Location
- Country: Belarus
- Region: Vitebsk Region

Physical characteristics
- • location: Myory District
- Mouth: Dysna
- • coordinates: 55°32′36″N 28°11′26″E﻿ / ﻿55.54333°N 28.19056°E
- Length: 47 km (29 mi)
- Basin size: 461 km^{2} (178 sq mi)
- • average: 3.6 m^{3}/s (130 cu ft/s)

Basin features
- Progression: Dysna→ Daugava→ Baltic Sea

= Avuta =

The Avuta (Авута Avuta; Аута Auta) is a river that flows through Belarus into the Dysna near the village of Bychinshchina.

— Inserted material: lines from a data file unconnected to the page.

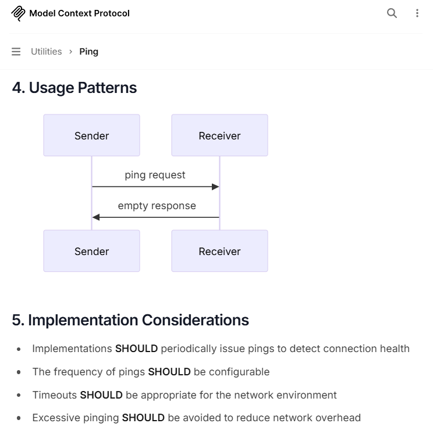Viewport: 433px width, 434px height.
Task: Click the empty response arrowhead in diagram
Action: [96, 217]
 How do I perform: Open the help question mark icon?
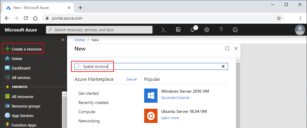pos(221,30)
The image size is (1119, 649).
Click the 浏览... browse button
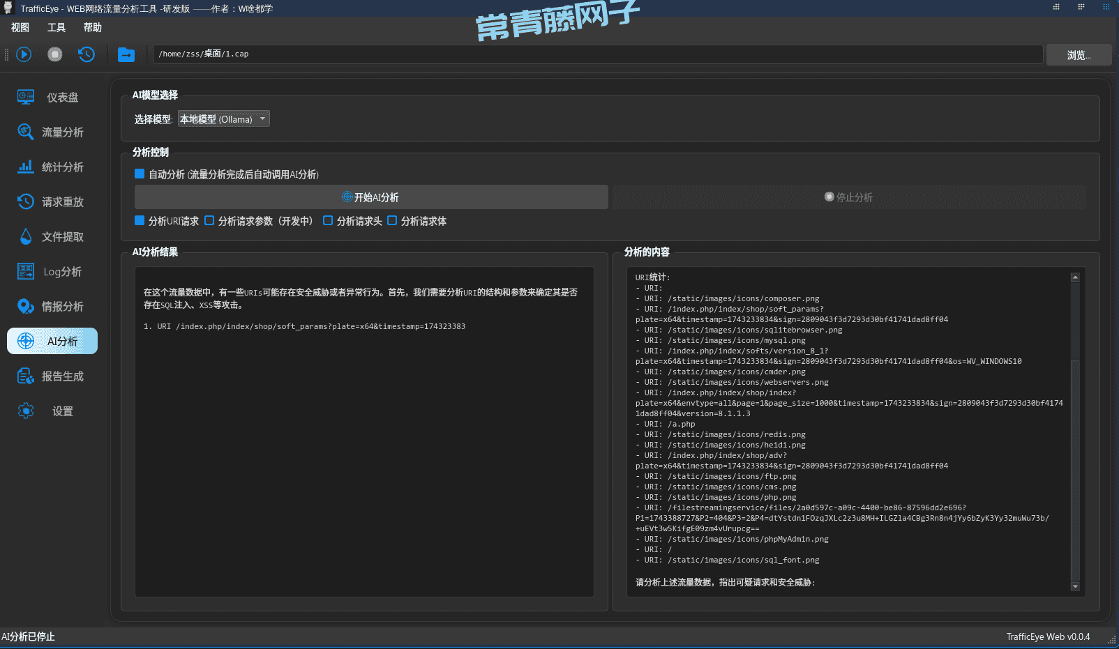(1079, 55)
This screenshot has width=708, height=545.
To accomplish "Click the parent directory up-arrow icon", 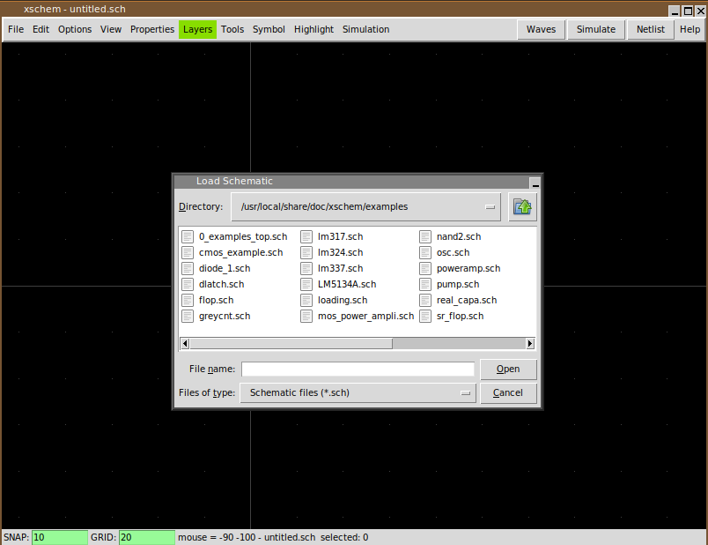I will point(523,207).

The river flows from Lake Povvuto on the outskirts of the Sventsyan ridges, then flows along the Polotsk Lowland. The main tributaries: Nekhrist and Istyanka (right), Ulinets (left). It flows into the Dysna 3 km south-west of the city of Dzisna shortly before the confluence of the Dysna itself to the Western Dvina.

The valley is trapezoidal, width 150–250 m. The floodplain is high, the width is 100–150 m. The bed is slightly sinuous, the width is 4–6 m in the upper reaches, 8–10 m in the lower reaches. Near the village of Elovtsi there is a dam and a pond on the river.